Remotes is mostly stable and works for the vast majority of people. However it accumulates a steady stream of issues and pull requests. Many of the issues are general installation problems unrelated to remotes itself, and are often better addressed to the community site. Most of the pull requests are for extensions to other code hosting platforms, or tweaks to ones we don't use regularly (like GitLab). This makes them somewhat challenging to review and accept, as if it is a platform we don't typically use it is easy for things to break in the future. In addition testing in general is a challenge, many of the tests require internet access and use up the hourly rate limits, which makes them flaky and the test suite is pretty slow overall.

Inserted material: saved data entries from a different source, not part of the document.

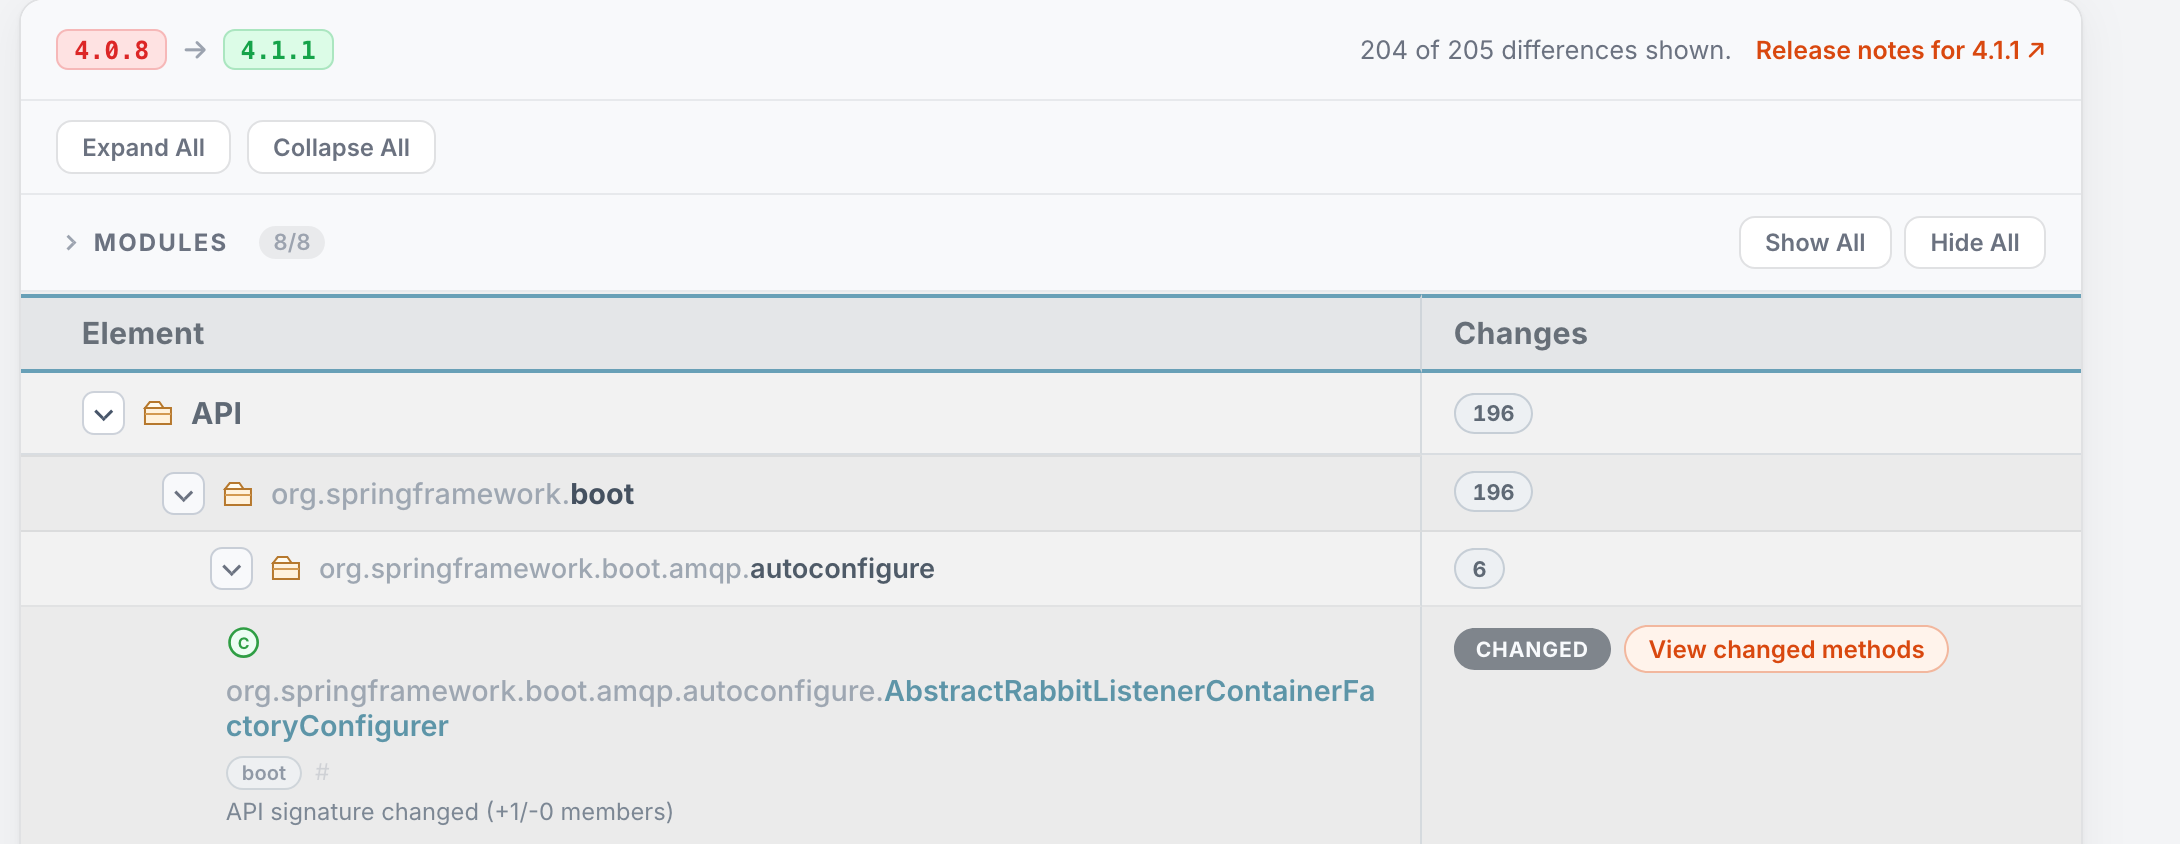Click the amqp.autoconfigure package folder icon
This screenshot has width=2180, height=844.
(x=286, y=569)
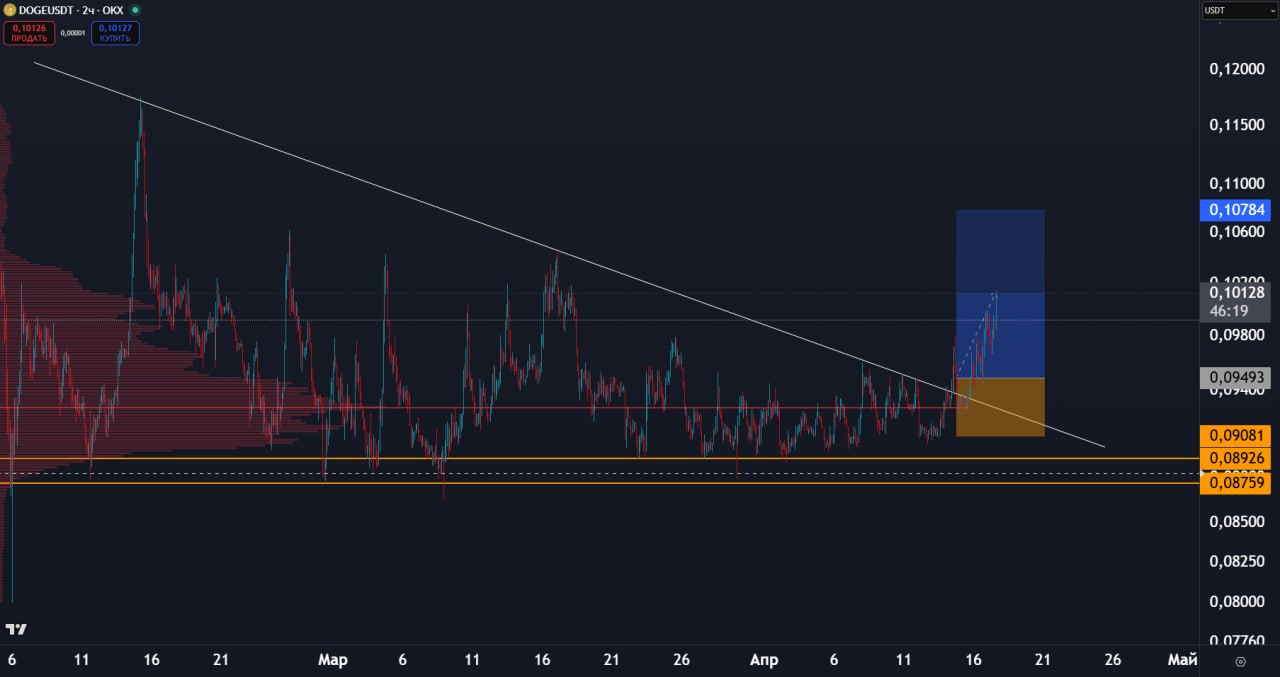The width and height of the screenshot is (1280, 677).
Task: Click the TradingView logo
Action: click(x=16, y=629)
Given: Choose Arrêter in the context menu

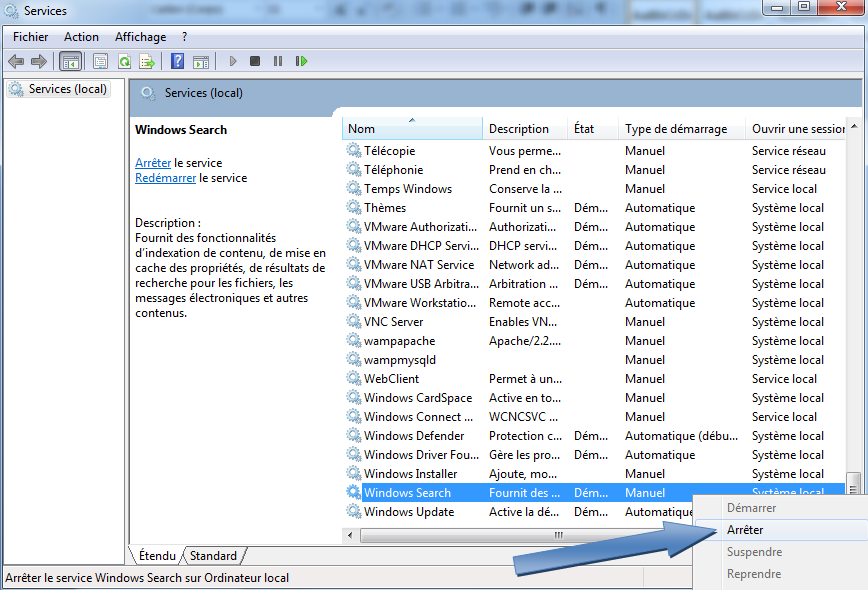Looking at the screenshot, I should (x=745, y=530).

There is also a Makefile which needs to be run for any code change, which is easy to forget to do in practice.
remotes contains a bundled PAT to make using remotes on CI services avoid rate limits. Unfortunately the bundled PAT somewhat frequently gets invalidated because a user commits it to somewhere on GitHub and GitHub automatically scans new commits for PATs and invalidates them. When this happens we would have to release a new version of remotes with a new PAT. The damage done is somewhat limited these days, as the GitHub Actions workflows by default use the automatic GITHUB_TOKEN as the PAT, so most of our builds are not affected. This can affect builds on other CI systems however. A workaround is for the user to setup their own PAT rather then relying on the built in one.
install.packages()
has a known issue when there are a mix of binary and source packages, like when a package is recently released to CRAN and the binary is not yet built.
It can try to install the packages in the wrong order and there is little the user or remotes can do to fix this. https://bugs.r-project.org/show_bug.cgi?id=17864
Fixing it would require remotes to handle more of the installation ordering itself then it already does, which is what pak does.
Or install.packages()
could potentially be patched to fix the problem, but getting a good reproducible example seems challenging and R core has been unresponsive to the issue.
There is a known incompatibility when you have multiple sets of credentials needed. For instance if you have some repositories that need a private GitHub account and some that need the public one, but don't have the same PAT which has both access. I don't believe there is an easy to implement solution to this problem given the current code. A workaround is to use a URL remote for the private stuff instead of a GitHub remote.
There are also ongoing issues with the GitLab remotes and various scenarios with private repositories. Unfortunately we don't use GitLab enough ourselves to really smooth out the rough edges.
Ideally remotes would be marked superseded and additional development around package installation would occur in either pak or renv.